───── TEXT UNDER STUDY
Member of the Legislative Assembly of Manitoba for Beautiful Plains
- In office 1886–1892

Personal details
- Born: June 17, 1856 Kintail, Canada West
- Died: May 31, 1928 (aged 71)
- Party: Liberal

= John Crawford (Manitoba politician) =

Canadian politician

John Crawford (June 17, 1856 - May 31, 1928) was a Canadian politician.

Born in Kintail, Huron County, Canada West, the son of James Crawford and Catherine McGregor, Crawford received his education in the Port Albert public school, and after spending six years in a flour mill in Port Albert moved to Gladstone, Manitoba. In 1876, he took up land in Neepawa district and carried on an implement business also, until 1883, when he removed to the town and conducted the implement, lumber and grain business until August 1890 when he opened a general store.

He was elected to Council in 1884, and was, for some years, Reeve of the Rural Municipality of Rosedale. At the time of the outbreak of the North-West Rebellion, he raised a company of volunteers, which was attached to the 95th Battalion, and was gazetted as captain. He was elected to the Legislative Assembly of Manitoba as the Liberal candidate for Beautiful Plains in 1886 and 1888, but was defeated by John Andrew Davidson in 1892. He was elected to the House of Commons of Canada for Portage la Prairie in the 1904 federal election. A Liberal, he was defeated in 1908 losing to future Prime Minister of Canada Arthur Meighen.

Crawford was a Presbyterian and a member of the Independent Order of Odd Fellows. He married Matilda Hayden in 1881.
──────────
───── RECORDS SHOWN
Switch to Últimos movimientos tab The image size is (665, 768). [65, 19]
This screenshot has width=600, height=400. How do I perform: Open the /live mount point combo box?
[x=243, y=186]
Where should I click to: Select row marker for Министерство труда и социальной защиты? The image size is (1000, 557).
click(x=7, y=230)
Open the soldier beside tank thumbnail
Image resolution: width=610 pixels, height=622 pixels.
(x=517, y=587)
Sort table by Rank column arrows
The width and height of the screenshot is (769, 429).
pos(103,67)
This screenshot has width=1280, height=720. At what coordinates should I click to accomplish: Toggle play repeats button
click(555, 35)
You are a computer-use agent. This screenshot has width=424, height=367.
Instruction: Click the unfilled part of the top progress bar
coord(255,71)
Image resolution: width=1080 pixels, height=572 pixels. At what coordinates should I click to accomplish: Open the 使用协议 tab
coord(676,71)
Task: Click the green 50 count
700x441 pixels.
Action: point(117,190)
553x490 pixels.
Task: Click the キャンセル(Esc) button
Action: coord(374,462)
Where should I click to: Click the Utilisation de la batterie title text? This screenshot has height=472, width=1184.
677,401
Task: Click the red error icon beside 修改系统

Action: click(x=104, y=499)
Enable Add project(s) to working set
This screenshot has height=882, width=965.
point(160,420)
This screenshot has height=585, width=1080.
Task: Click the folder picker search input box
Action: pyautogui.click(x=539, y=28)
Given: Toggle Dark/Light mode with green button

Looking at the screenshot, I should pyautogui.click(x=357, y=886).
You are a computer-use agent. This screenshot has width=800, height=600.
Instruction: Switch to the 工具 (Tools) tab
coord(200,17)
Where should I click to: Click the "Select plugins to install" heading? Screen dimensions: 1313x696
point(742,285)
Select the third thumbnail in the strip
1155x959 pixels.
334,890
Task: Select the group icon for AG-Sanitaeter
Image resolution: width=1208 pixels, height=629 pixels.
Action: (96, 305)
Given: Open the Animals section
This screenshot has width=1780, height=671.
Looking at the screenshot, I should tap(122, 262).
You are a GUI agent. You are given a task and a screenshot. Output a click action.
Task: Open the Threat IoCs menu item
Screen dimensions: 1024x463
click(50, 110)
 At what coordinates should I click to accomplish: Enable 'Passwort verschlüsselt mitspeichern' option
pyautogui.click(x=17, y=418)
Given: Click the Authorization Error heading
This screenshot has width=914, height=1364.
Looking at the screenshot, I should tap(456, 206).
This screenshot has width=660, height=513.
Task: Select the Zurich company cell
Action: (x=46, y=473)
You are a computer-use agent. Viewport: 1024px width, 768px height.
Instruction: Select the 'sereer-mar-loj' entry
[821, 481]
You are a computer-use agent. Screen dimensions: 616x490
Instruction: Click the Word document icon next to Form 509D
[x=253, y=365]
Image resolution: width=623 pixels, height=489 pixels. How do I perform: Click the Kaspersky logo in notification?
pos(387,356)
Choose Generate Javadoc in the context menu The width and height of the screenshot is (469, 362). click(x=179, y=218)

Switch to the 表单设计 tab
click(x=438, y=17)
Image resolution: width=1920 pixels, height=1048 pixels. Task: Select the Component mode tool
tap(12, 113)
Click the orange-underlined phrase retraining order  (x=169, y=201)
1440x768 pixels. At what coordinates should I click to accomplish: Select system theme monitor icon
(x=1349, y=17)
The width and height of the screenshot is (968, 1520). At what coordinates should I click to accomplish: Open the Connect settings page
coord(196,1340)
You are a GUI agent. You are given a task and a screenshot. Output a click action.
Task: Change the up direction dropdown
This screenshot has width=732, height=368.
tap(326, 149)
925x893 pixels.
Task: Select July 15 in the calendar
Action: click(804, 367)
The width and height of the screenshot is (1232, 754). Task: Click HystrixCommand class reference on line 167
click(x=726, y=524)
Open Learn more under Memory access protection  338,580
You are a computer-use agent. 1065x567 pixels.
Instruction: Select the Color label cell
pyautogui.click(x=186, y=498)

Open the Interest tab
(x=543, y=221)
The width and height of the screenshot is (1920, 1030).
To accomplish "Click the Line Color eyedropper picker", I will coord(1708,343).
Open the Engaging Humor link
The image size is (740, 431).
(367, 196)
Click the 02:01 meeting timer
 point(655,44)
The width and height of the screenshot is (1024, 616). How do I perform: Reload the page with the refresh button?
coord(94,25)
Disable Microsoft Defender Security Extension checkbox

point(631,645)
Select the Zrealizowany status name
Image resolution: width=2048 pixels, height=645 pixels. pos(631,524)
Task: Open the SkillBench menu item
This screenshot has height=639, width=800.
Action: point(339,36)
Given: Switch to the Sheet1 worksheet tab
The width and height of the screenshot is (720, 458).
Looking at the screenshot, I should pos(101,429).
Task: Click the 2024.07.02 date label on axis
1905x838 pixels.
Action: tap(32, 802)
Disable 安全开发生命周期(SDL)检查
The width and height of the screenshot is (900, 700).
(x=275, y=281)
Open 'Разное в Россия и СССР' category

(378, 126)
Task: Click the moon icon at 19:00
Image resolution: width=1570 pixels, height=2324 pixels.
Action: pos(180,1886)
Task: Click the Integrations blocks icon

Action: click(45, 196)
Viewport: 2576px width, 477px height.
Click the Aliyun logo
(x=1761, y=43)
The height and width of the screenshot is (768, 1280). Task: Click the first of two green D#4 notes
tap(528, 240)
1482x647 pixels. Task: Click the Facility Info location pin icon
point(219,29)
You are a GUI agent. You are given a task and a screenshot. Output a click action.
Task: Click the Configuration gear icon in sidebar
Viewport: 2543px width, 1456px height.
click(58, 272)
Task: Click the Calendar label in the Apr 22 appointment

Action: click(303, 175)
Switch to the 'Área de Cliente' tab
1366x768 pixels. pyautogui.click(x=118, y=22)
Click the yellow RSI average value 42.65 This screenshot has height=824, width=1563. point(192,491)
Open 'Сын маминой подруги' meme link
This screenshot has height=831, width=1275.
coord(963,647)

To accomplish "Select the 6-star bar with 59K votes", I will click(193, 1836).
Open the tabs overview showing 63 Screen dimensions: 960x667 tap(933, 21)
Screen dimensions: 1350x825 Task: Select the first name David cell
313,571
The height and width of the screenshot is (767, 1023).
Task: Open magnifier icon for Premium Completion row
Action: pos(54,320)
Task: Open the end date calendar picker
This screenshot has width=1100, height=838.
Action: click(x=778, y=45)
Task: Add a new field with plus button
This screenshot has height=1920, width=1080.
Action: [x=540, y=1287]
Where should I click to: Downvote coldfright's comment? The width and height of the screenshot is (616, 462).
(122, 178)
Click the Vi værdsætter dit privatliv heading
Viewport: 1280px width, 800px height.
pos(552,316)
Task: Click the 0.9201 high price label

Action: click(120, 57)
──────────
DESCRIPTION OF THE TASK: In the John Crawford biography, who defeated Crawford in the 1892 election for Beautiful Plains? The rows have no connection to the John Crawford biography.

FINISHED EXERCISE: John Andrew Davidson